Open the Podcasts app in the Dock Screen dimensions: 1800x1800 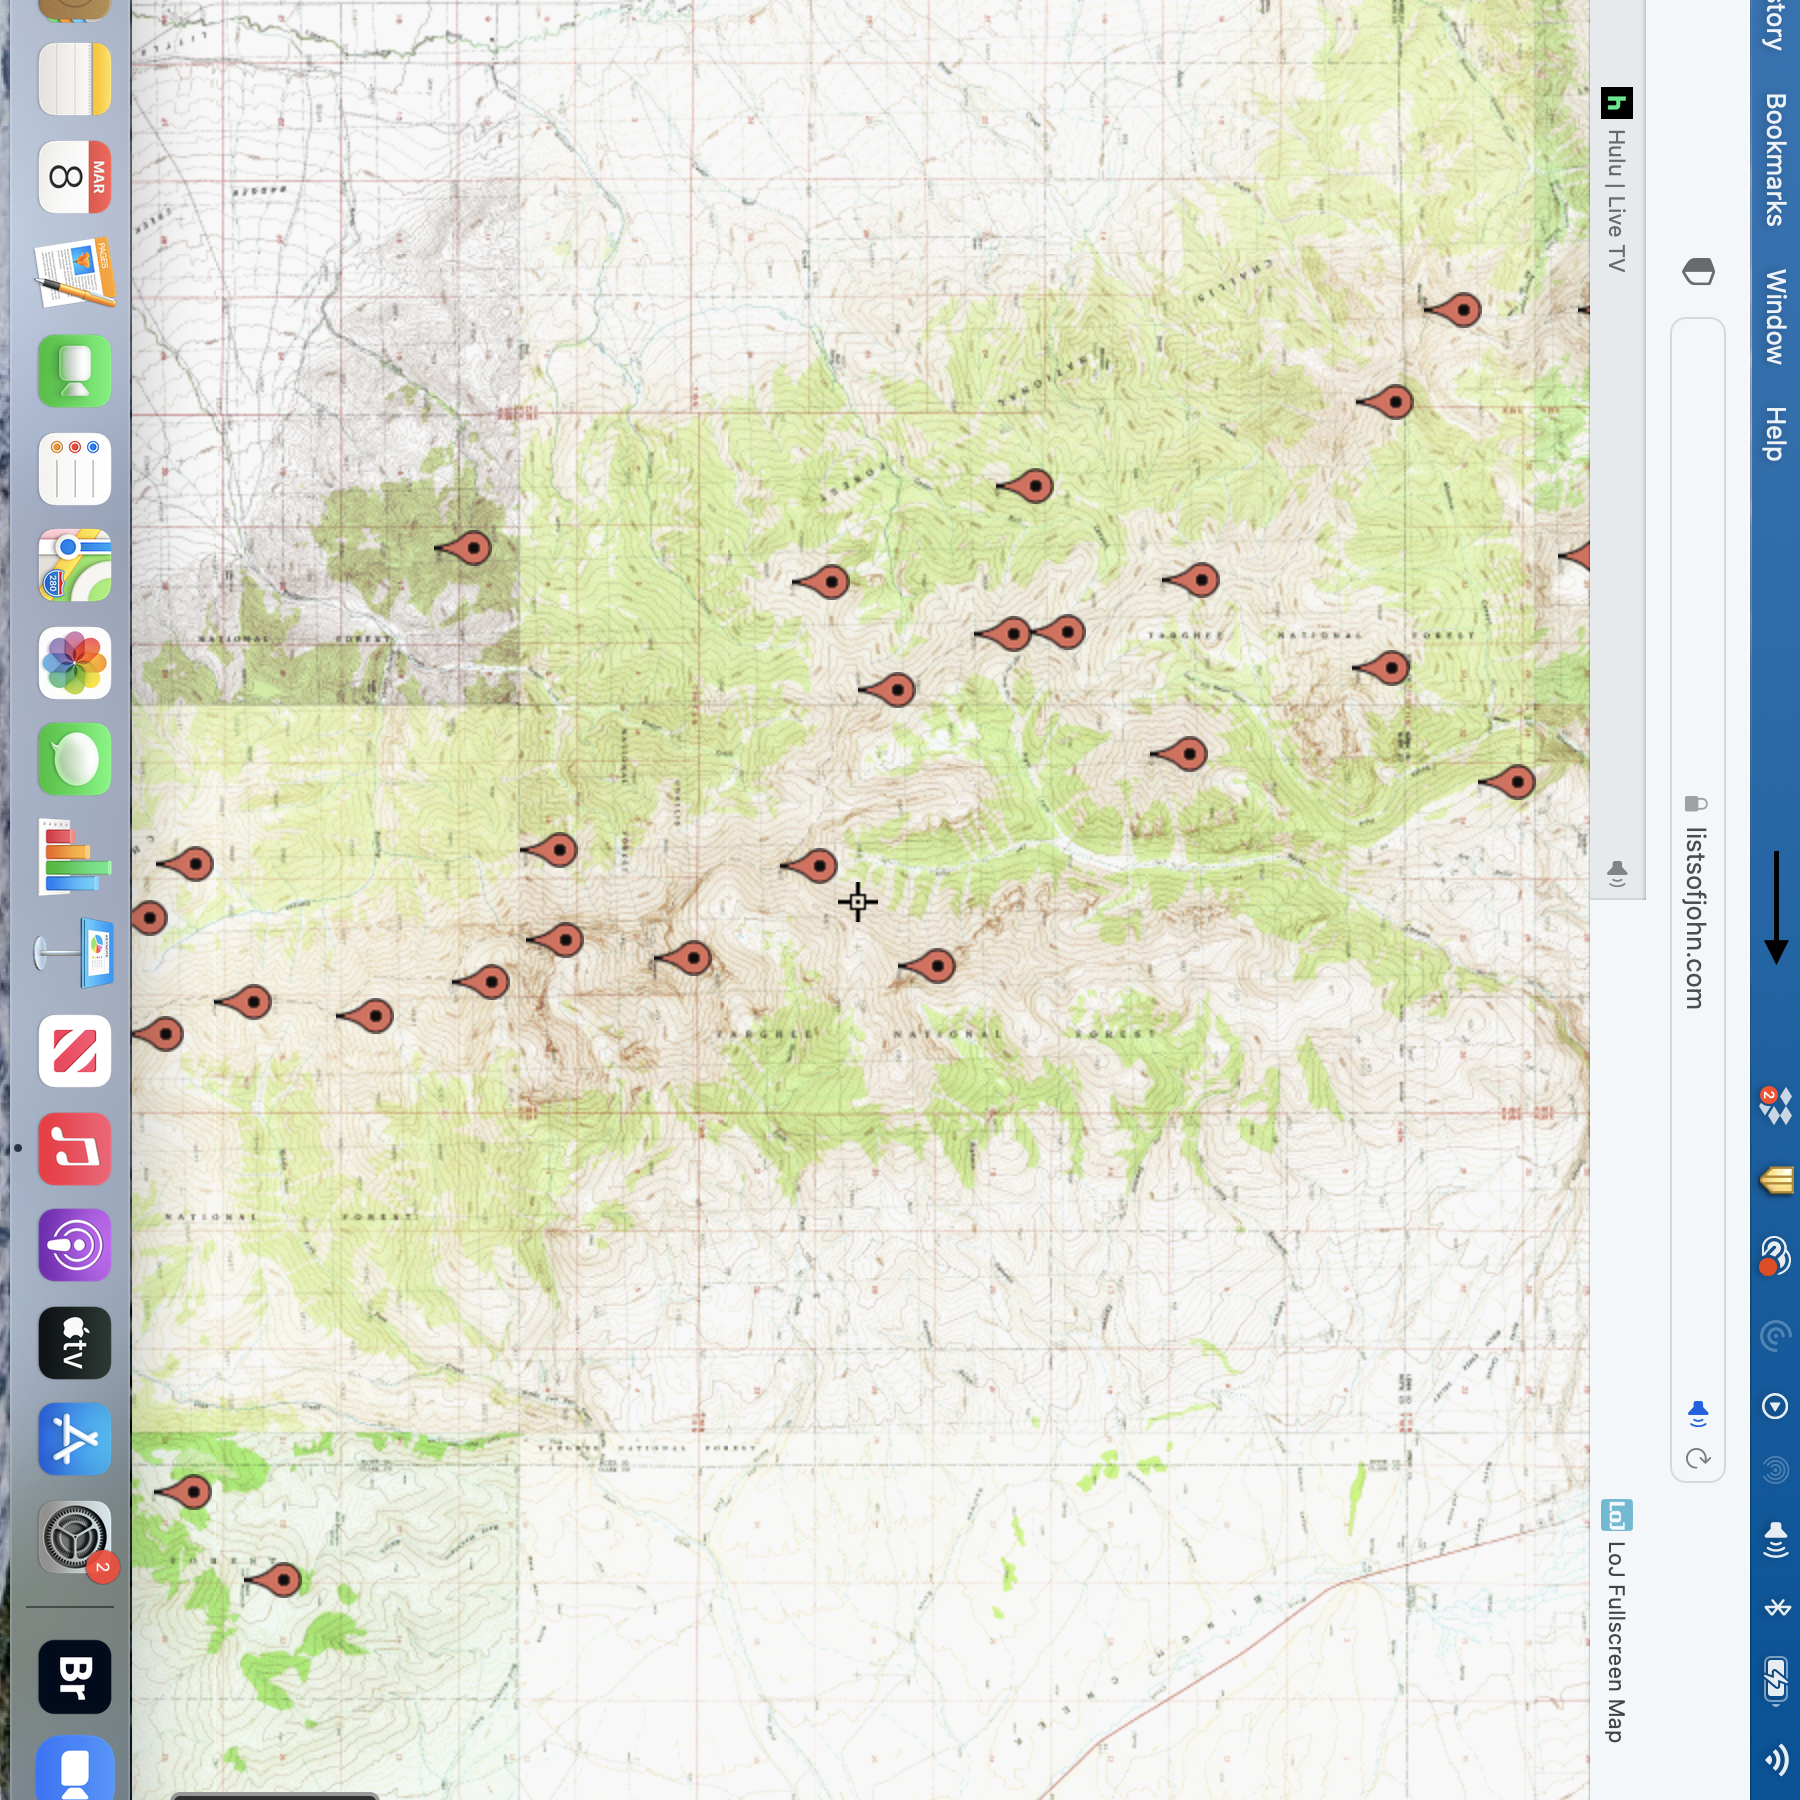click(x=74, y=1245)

════════════════

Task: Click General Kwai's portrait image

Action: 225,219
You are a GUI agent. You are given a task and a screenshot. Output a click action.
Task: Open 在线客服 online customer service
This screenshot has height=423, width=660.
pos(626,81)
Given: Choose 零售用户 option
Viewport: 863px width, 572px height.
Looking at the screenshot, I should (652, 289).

════════════════

■ **Try it**
From the entries above, restate word for word the lines from the line containing "You are a GUI" to the line containing "Given: Choose 零售用户 option", both ends included, and nothing more.

■ **Result of the task**
You are a GUI agent. You are given a task and a screenshot. Output a click action.
Task: Open 在线客服 online customer service
This screenshot has height=423, width=660.
pos(626,81)
Given: Choose 零售用户 option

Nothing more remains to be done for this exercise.